__EXERCISE AIM__.
Determine how many lines of the data below contain "button", then give only that number.
*** Opening of RECORDS FOR PROCESSING ***
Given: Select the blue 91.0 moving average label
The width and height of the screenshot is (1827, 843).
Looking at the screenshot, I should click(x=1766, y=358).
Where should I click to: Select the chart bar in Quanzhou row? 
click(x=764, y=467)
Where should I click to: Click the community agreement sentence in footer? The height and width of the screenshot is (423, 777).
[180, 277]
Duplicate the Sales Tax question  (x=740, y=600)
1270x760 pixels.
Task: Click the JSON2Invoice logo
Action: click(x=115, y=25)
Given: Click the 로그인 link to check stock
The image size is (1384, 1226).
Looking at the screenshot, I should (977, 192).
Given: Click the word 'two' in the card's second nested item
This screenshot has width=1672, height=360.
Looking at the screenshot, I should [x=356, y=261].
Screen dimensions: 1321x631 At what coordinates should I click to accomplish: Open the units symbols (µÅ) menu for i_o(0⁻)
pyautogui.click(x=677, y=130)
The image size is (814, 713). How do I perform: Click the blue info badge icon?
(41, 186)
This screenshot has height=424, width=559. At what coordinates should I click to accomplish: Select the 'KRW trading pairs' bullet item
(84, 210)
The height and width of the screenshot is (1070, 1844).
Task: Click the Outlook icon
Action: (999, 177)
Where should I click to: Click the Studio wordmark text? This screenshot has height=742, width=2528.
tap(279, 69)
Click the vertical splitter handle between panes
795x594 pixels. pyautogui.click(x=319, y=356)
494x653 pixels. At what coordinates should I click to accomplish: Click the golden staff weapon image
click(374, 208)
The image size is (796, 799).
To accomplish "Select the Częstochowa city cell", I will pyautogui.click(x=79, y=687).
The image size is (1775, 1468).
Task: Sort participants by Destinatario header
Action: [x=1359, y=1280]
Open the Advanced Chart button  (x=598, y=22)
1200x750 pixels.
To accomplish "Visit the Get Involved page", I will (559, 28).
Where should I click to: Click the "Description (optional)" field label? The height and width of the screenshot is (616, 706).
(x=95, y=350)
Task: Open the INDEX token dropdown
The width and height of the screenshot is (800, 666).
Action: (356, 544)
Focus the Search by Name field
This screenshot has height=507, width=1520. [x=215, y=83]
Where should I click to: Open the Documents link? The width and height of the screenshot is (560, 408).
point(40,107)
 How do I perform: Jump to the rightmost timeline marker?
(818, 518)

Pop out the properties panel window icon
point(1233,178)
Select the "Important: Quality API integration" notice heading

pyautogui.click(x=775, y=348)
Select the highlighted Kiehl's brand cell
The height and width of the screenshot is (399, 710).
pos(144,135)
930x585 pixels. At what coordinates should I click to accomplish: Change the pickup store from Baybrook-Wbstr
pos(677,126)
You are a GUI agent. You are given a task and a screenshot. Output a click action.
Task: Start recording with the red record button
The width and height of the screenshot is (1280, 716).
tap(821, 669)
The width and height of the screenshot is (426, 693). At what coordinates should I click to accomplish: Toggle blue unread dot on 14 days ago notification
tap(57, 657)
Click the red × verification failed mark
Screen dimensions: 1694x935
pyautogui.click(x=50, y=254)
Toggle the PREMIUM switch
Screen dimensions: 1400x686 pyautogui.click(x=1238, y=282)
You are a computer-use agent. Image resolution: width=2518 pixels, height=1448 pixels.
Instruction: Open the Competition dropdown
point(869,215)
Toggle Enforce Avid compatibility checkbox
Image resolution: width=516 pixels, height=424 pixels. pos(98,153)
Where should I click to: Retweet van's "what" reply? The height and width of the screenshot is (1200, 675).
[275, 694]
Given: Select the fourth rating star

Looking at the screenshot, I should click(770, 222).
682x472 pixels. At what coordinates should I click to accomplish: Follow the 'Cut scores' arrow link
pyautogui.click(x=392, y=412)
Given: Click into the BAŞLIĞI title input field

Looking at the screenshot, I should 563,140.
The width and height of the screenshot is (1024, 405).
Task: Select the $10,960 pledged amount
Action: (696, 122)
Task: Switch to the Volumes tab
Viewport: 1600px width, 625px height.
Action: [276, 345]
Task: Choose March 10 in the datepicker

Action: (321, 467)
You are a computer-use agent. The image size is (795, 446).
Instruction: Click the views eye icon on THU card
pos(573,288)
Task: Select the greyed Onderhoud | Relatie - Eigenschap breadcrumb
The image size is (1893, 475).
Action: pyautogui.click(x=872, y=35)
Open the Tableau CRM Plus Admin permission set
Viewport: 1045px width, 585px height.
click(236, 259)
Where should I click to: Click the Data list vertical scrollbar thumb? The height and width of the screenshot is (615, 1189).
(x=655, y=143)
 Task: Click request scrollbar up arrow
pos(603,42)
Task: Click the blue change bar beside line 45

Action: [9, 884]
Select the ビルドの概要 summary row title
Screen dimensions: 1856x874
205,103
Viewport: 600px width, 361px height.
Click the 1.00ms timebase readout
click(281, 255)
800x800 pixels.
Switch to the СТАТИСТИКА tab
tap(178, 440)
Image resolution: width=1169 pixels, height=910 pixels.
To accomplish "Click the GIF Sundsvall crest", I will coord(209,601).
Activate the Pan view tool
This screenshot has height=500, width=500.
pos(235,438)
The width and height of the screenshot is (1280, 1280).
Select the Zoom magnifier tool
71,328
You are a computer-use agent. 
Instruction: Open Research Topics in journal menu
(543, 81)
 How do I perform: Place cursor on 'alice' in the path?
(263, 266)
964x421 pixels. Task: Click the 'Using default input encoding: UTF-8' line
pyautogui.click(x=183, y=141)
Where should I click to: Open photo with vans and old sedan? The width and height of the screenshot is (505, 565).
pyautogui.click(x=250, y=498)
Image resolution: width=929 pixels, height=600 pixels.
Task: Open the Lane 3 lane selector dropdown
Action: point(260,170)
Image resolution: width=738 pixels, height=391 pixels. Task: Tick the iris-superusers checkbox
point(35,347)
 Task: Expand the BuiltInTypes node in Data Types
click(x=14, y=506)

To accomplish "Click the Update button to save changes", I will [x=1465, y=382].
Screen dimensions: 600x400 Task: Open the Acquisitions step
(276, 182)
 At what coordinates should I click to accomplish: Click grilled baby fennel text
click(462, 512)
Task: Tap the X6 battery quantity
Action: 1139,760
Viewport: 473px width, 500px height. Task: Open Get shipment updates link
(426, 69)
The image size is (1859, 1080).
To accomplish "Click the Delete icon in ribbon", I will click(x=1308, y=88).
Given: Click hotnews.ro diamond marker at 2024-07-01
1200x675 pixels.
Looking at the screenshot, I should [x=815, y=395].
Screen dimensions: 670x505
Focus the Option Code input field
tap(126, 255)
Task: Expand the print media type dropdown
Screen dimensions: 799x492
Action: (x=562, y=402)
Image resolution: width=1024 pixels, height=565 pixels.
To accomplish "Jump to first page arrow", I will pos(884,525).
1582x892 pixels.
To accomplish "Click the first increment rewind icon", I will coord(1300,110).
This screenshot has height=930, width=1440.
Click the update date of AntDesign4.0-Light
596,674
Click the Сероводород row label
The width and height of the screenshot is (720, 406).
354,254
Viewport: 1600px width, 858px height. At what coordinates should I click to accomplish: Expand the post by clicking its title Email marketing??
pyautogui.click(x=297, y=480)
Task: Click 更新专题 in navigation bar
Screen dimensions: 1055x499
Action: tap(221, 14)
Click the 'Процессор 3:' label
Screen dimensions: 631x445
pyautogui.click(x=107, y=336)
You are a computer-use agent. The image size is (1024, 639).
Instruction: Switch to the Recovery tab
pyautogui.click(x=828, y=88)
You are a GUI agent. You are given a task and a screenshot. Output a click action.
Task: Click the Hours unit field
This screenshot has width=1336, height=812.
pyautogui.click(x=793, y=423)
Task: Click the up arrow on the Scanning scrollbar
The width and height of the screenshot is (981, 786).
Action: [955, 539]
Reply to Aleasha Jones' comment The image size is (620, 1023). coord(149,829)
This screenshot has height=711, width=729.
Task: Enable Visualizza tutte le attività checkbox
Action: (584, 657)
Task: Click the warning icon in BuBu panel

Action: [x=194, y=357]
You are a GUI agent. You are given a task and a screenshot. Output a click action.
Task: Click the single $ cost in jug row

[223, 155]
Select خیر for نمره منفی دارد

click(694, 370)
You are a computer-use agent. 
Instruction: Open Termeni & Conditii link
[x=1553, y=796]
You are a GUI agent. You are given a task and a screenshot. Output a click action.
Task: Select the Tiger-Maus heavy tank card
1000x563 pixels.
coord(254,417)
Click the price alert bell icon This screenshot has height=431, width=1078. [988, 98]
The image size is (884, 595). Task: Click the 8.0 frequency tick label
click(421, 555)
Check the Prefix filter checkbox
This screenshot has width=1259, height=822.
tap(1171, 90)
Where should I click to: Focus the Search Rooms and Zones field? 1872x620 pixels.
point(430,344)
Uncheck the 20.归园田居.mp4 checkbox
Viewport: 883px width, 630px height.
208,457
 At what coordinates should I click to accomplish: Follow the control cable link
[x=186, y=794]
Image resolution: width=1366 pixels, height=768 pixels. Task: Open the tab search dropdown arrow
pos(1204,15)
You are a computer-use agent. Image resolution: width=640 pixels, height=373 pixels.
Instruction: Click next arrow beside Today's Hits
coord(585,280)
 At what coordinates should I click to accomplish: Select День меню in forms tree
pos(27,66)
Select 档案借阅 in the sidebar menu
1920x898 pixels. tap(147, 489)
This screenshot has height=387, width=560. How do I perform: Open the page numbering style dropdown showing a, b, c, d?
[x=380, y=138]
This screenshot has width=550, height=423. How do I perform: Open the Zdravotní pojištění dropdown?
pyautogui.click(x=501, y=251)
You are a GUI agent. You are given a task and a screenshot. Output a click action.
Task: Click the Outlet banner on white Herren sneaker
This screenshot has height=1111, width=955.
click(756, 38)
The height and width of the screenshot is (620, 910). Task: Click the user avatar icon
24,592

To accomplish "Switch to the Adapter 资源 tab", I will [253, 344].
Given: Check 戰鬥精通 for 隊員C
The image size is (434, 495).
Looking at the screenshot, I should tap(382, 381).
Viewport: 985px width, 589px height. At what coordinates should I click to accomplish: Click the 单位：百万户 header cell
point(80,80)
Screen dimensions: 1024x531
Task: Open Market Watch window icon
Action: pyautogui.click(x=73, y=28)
*** Close of RECORDS FOR PROCESSING ***
__EXERCISE SOLUTION__.
3